Tracy Hansen: Like I was raising my eyebrows that one too. Because what it fails to recognize is the need to create a cross functional. So I think cross functional might be a better way for me to describe integrated as a cross functional/integrated marketing organization is one that understands all the disciplines of marketing, and leverages each of them in a way that creates a market momentum for the brand, the product or service. So if you're just putting it, everything for you in the world is integrated, but contained in one single campaign. Absent of thinking about what the company is trying to achieve as a whole, then you're doing, I'll say, mini integrated marketing, your mini campaigns, but you're not doing truly cross functional, high impact integrated marketing that starts from what segments are you going after? What personas are you pursuing? What does your customer journey look like? And what are all the touch points across that journey? What does awareness look like? How does your selling motion apply to what you're marketing out there? How does your service and support apply once a product is out in the market, and all the way through the complete journey that occurs for the customer in the company.

I hear over and over again, oh, let's just do the customer journey. And I can't do the customer journey absent of the seller journey. Otherwise, putting out a campaign and your sales team doesn't know about it. You can't promote a product without really getting in deep with your product team because you need to understand how it really functions so you can pull up that value, and the description of what that product is is able to do for the customer. And then from a support side, you just need to ensure that the way a product is received in the market and how it's handled once it's in the hands of the customer, is consistent with what you want that customer experience to be.

So for me, integrated marketing isn't a mini campaign, it is looking at all of the touch points, all of the facets of marketing, how they intersect with the different functions inside a company, and then bringing a program or campaign to life.

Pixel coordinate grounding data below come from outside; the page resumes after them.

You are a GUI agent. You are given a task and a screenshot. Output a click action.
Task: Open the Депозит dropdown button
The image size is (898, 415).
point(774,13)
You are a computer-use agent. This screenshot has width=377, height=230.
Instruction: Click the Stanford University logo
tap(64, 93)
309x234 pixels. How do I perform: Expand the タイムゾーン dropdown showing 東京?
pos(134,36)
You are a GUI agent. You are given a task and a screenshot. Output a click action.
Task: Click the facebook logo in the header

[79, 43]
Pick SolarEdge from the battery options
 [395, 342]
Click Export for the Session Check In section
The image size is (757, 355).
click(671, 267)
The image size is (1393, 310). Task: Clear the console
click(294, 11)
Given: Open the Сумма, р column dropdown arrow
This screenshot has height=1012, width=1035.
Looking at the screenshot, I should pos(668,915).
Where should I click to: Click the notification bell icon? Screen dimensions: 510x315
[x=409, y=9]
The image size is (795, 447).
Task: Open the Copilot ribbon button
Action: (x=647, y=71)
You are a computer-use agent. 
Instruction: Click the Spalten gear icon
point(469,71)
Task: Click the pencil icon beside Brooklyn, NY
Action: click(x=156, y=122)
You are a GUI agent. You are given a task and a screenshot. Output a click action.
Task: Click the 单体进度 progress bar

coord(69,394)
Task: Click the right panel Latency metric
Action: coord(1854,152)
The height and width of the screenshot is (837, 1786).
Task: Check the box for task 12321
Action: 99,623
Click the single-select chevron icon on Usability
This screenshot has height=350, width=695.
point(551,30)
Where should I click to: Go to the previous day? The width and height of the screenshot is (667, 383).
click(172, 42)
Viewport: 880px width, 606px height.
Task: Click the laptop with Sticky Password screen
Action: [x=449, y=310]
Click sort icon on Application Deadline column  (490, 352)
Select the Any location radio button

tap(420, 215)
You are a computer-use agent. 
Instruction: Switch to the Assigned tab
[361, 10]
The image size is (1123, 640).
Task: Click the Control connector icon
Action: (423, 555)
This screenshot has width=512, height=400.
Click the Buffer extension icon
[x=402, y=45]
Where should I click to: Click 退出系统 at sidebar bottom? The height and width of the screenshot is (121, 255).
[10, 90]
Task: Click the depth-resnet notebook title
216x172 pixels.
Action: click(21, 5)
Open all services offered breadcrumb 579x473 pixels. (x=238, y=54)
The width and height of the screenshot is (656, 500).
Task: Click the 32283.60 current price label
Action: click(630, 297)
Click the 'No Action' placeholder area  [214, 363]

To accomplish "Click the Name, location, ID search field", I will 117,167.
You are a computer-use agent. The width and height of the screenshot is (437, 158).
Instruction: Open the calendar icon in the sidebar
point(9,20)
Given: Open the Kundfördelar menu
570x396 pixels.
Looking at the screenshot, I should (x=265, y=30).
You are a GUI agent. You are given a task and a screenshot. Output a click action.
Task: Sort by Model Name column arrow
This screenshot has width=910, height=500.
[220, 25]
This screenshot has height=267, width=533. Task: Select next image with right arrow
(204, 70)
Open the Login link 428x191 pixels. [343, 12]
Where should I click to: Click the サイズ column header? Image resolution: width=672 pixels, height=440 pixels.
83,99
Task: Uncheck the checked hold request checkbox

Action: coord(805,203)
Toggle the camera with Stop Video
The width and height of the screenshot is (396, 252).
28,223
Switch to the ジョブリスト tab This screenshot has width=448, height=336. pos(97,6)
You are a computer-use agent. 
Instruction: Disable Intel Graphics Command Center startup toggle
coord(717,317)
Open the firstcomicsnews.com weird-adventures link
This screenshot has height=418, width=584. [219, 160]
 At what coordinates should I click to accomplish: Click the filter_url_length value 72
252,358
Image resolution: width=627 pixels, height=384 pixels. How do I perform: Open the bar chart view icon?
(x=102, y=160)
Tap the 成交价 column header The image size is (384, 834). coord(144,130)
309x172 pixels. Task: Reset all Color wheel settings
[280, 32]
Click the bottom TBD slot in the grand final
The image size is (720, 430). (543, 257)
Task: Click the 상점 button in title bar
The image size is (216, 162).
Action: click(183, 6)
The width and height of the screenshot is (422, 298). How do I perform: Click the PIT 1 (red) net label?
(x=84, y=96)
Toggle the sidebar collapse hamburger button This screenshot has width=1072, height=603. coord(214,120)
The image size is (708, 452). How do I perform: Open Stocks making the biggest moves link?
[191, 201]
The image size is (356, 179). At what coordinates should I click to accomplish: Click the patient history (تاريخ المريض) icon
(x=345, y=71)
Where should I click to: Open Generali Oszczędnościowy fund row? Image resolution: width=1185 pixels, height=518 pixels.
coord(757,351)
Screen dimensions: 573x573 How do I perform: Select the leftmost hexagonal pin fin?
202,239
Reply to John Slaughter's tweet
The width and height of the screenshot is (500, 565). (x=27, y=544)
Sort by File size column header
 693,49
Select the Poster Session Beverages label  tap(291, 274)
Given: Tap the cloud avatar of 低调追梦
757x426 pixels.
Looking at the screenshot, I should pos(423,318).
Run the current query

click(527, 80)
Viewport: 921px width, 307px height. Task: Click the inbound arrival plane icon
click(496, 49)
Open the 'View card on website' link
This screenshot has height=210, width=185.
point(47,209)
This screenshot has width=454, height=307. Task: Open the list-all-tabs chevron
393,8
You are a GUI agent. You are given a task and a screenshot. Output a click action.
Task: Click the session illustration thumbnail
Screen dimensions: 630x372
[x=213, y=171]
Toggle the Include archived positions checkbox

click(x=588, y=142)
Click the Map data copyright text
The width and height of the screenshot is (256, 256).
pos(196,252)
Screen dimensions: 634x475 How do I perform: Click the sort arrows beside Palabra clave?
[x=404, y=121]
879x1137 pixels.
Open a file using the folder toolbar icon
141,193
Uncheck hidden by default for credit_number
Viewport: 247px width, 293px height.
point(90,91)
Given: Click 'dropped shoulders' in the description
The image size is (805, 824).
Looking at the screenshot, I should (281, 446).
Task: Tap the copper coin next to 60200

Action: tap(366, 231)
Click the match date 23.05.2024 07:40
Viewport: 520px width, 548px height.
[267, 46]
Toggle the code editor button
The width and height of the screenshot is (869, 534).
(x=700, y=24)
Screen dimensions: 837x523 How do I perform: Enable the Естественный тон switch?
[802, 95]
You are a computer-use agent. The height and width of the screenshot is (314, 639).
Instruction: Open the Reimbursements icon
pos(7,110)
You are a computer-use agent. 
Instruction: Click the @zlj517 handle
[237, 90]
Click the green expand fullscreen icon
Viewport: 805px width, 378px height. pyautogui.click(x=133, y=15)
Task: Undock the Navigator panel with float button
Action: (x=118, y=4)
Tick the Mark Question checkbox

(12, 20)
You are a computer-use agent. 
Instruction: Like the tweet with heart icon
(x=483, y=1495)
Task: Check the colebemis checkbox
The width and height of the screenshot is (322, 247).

Kerry Guard: That's how I see it too. So it's nice to know that I'm not crazy. Not everything is true that you read on the internet. And sometimes that's really hard to remember. Anyway, this actually leads really nicely, Tracy, into one of the things we wanted to chat about today, which is about identifying the skillsets of what CMOs really need to be able to pull all this off. I mean, we've talked about so much today already, in regards to what you need to essentially accomplish as a CMO from turning your team on a dime to educating the executives around the table of what marketing really is to now, you know, we talk about that integrated piece of that partnership between not just your team internally, but the external teams around you of pulling all those marketing elements together. So can we break down some of, what skills do you need to actually like, pull this off?

Tracy Hansen: I am a huge fan of EQ, Emotional Intelligence, I'm sure your audience knows about that very well. To be a very solid CMO these days, you have to have deep emotional intelligence, be able to read the room and understand what's happening in the market with your customers and your employees and your peers.

So having empathy is an important skill set, especially in times like now, where we just don't know what's happening. No, I mean, we can kind of predict what's gonna go on in the next year and a half or so. But the reality is, we don't know. So having empathy to be able to navigate through what's going to occur is going to be crucial.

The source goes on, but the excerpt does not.